少しわかりにくい.現在の候補文法が不正だとわからなくても別の文法と候補を入れ替え可能だということだろう.

  • 別の基準緩和は「目的言語の近似」でよいとするものだ.ワートンは終端記号集合を用いて2つの言語の近似性を測定できる基準を提案している.(Wharton, 1974)
  • では学習者が,目的言語に一定の近似度を持つ言語を何か1つでも推測できればいいとすればどうなるだろうか.ワートンはそれならばテキスト条件ですべての原始帰納言語の近似言語をどのような近似度の要求下でも推測できることを示した.さらにその近似言語を目的言語に一致させるために必要な近似度水準が常に存在することも示した.
  • ただしその要求がどの程度高いものなのかを知る方法はない.(もしあればゴールドの定理が間違いだということになる)
  • 子供がそのコミュニティで使われている言語を常に完全に習得するということはありそうもないので,ワートンとフェルドマンは「獲得」の条件を再定義してやれば,ゴールドタイプの学習者が学習可能条件を満たすことができることを示したと言える.
  • さらに第3の方法がある.
  • サンプルにフィットするただ1つの正しい文法を探索するのではなく,サンプルにフィットする無限の文法のうち最も「単純な」文法を選べばよいとするものだ.フェルドマンは文法の複雑性に関する基準を示し,さらに文法を単純なものから複雑なものに並べ上げることによって,サンプルと矛盾しない最も単純な文法を決める方法を記述した.(Feldman, 1972)
  • しかしながら,サンプルが大きくなるとそのような単純な文法の探索は目的言語を同定したり強い近似を探索することとは異なってくることに注意が必要だ.何故かを理解するのは簡単だ.ある特定の語彙からなるすべての可能な文を生成できる複雑性が最小の文法は必ず存在する.もし目的言語がこのユニバーサル文法より複雑であるならそれは全く考慮されないからだ.だから子供にオッカムの剃刀を与えてもそれは言語獲得の役には立たないのだ.


(3)ベイズ推定

  • もしある文法の規則が使われている確率を指定している文法があるなら,その文法は確率論的文法と呼ばれる.確率論的文法はサンプル文の統計的分布を予測可能にする.これは学習者に目的言語同定のための追加的な手がかりを与える.
  • ホーニングはその書き換え規則が固定確率で示される文法について考察した.この場合ある文法の下である文が得られる確率を計算することができる.そしてある文法の下であるサンプル文の集合が得られる確率も計算できる.ホーニングのパラダイムでは学習者はある文法が目的言語の文法である事前確率を持っているとされている.するとサンプル文の集合の情報をベイズ的に利用して,ある文法の事後確率を計算できる.そして最高の事後確率を持っている文法を常に目的言語の文法と推測することができる.


(4)候補空間を制限する

  • 事前確率を使うというホーニングの方法はチョムスキーによる言語獲得器官の抽象的な記述の統計モデルバージョンだとも言える.チョムスキーは,文法の無限の可能性とサンプルの有限性から,子供は文法の候補を絞り込むための重み付け関数を持つという考えを提示している.この関数は非常に散在する文法確率分布を持ち,自然言語の特徴を持つ文法には高い値を与える一方そうでない文法には非常に低い値か0を与える.
  • だから子供は自然言語に近い文法に触れる確率が高いという前提でサンプルに触れることになる.そしてある程度のサンプルで確率の非常に高い文法が1つだけになるなら,言語は獲得可能だということになる.例えば事前確率分布がヒンズー語,ユダヤ語,スワヒリ語のみに限定されているなら1サンプルでも推定可能になる.
  • ゴールドのパラダイムにおいてこの方法では事前確率に0を当てている言語は習得できない.しかしそれでもいいのだ.私たちは子供が自然言語を習得できることさえ示せればいいのだから.
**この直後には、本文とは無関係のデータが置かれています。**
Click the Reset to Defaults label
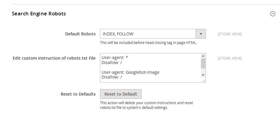click(x=78, y=94)
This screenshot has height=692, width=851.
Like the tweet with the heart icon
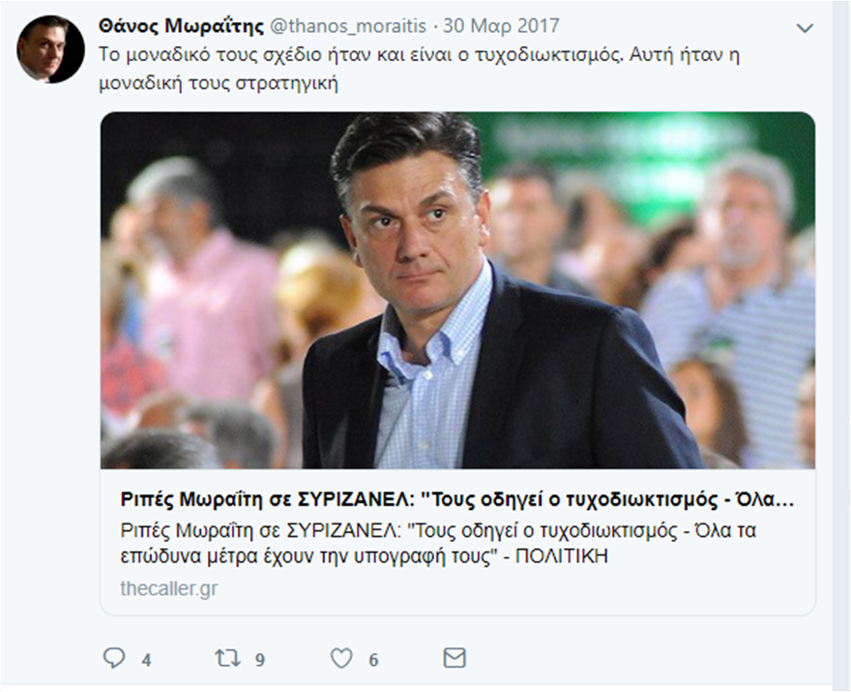[x=341, y=658]
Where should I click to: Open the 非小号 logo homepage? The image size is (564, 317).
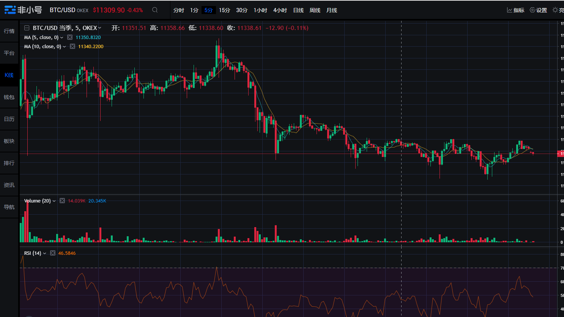pyautogui.click(x=23, y=9)
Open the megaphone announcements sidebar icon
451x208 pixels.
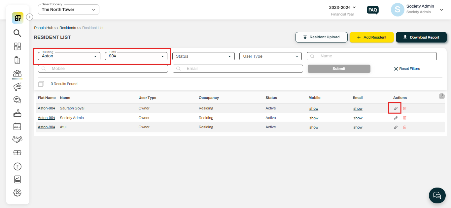(x=17, y=86)
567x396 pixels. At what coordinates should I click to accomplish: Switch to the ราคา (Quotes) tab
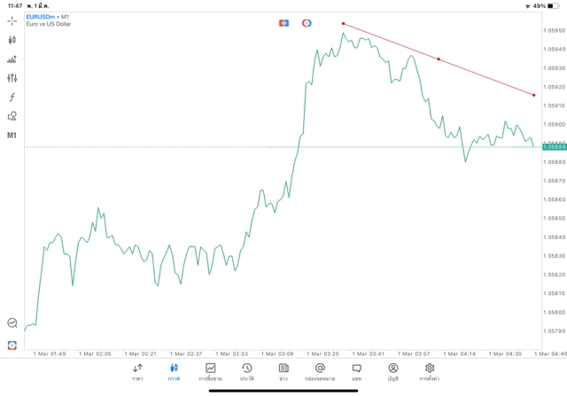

ピンカーはこの手法による説明を受け入れるに当たっての注意点を挙げている.

  • これを採用するなら私たちは一般的な帰納推測による言語獲得の説明を放棄しなければならない.つまり何らかの「生得性」を受け入れなければならないのだ.
  • そして私たちはその事前確率分布関数が本当にあるのか,あるとすればどのようなものかという問題を抱えることになる.これは変形文法における「十分な説明」要件ということになる(これについては後に扱う)


この4つの手法(第3と第4は基本的に同じという気もしないではないが)を概観したあとでピンカーはこうコメントしている.

  • 私たちは学習可能性を回復させるためのいくつかの方策を探ってきた.しかしこのような方策をとるということは「ヒドラの頭を1つ切り落としたら,そこから2つの頭が生えてきた」状況に似ているところがある.
  • この節で示した手法によってもなお学習に必要な時間は天文学的だ.
  • そしていずれの手法も発達条件や認知条件から見てあり得なさそうに思える.第1に子供は文法を一つ一つ吟味して捨てて行っているようには見えない.子供は規則を加えたり置きかえたり修正しているように見える.そして第2に子供が提示された文をすべて記憶しているということもありそうにない.
  • 次節ではまず時間条件について考察する.


チョムスキーの考えが,ベイズ推定的に解釈できるというのは面白いポイントだ.なお事前確率が極めて厳格なら時間条件はクリアできそうだが(まさにピンカー自身が3言語のみ許す事前確率分布の話を振っている)そのあたりは次節で議論されるということだろう.